When the going gets tough, the tough get going?
Earlier today, the morning radio program I listen to daily got a caller who asked for a DJ's opinion on Talk N' Text's walkout during Game 4 of the PBA Philippine Cup quarterfinals. Another DJ interjected with a comment about how walkouts seem to be the trend recently, from basketball games to Senate sessions. That observation suddenly made me wonder if we Filipinos are cultivating-- if not already propagating-- a walkout culture. When circumstances become (or perceived to become) too unfair, uneasy, unpleasant or altogether unbearable, we just up and leave in a huff.
Back when I was still a high school teacher, we rookies were exhorted by some more senior members of the faculty never to walk out in the middle of a class, no matter how angry or upset we got. The explanation was, the second you walk out of the classroom, "ikaw ang talo". We were discouraged from letting any difficulty defeat us, or allowing our frustrations to get the better of us. Above all, we could not let our students see us give up, even if we wanted to show that we were seriously steamed. Walking out would deliver the wrong message about not only giving up on a tough situation, but giving up on them.

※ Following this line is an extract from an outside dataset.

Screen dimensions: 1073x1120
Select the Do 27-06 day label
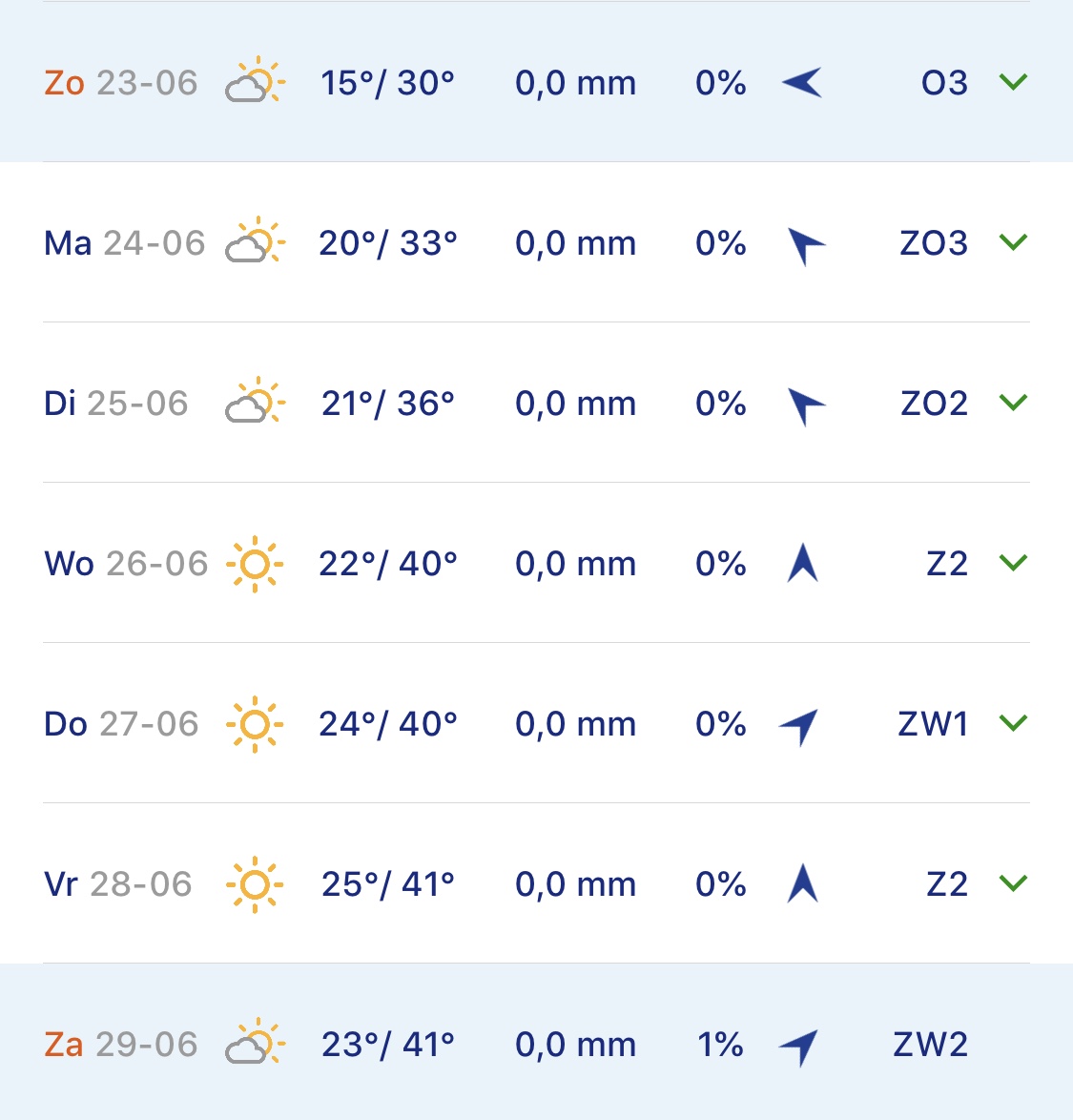tap(121, 724)
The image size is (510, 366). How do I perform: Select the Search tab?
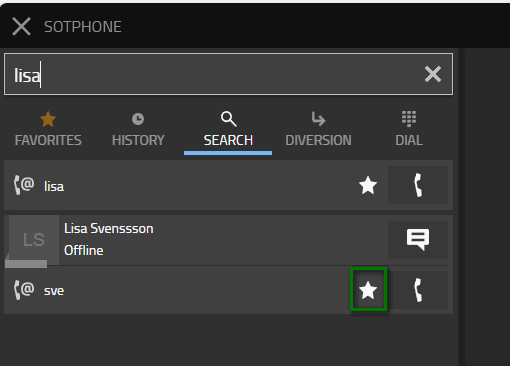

I understand the power of the emotions that compel and propel a walkout. Sometimes throwing your hands up and abandoning everything seems the only option available (it's either that or imploding). Sometimes you need to put some physical distance between the person and the problem, and get some room to breathe, and think. Sometimes you just want to tell the world you're really really pissed off, and you mean business. And sometimes the impulse to walk out even comes from good intentions: to protest a grievous ethical wrong, to stand up for a strong moral conviction, to prevent an already volatile issue from erupting, or to protect someone else from the damage or hurt you might inflict should you stay. Sometimes, walking out seems to be the "bigger" thing to do. But is it the right thing to do?
I've always considered myself a fighter, especially for people and things I value dearly. But it's that same passion that makes me get disheartened too quickly: when I feel like I've failed someone or something, it's painful for me to face it, and that's when the urge to walk out wells up. Most of the time though, I find enough strength to stick it out. I guess I'm too much of a fighter (or too much of a masochist) to throw in the towel and march off to the locker room with my head bowed. And I guess that's why in the 2 years I was a teacher, even on the days I felt like screaming and stomping out, I stood my ground. And I'm proud of that, that I didn't give up when times got tough. That I didn't give up on the kids I loved.
The cliche goes that the right thing is hardly ever easy. Walking out is not always easy, but I believe it is rarely right. Walking out is as good as quitting; it's a sign of weakness-- a weak character, and a weak spirit. When you walk out, you're surrendering what you believe in, what you value, what you love. When you walk out, it's leaving the fight unfinished-- it's losing without trying. Ikaw ang talo.
The fight may not always be fair, but at the very least see it through to the bitter end. Especially if it's something, or someone, worth fighting for.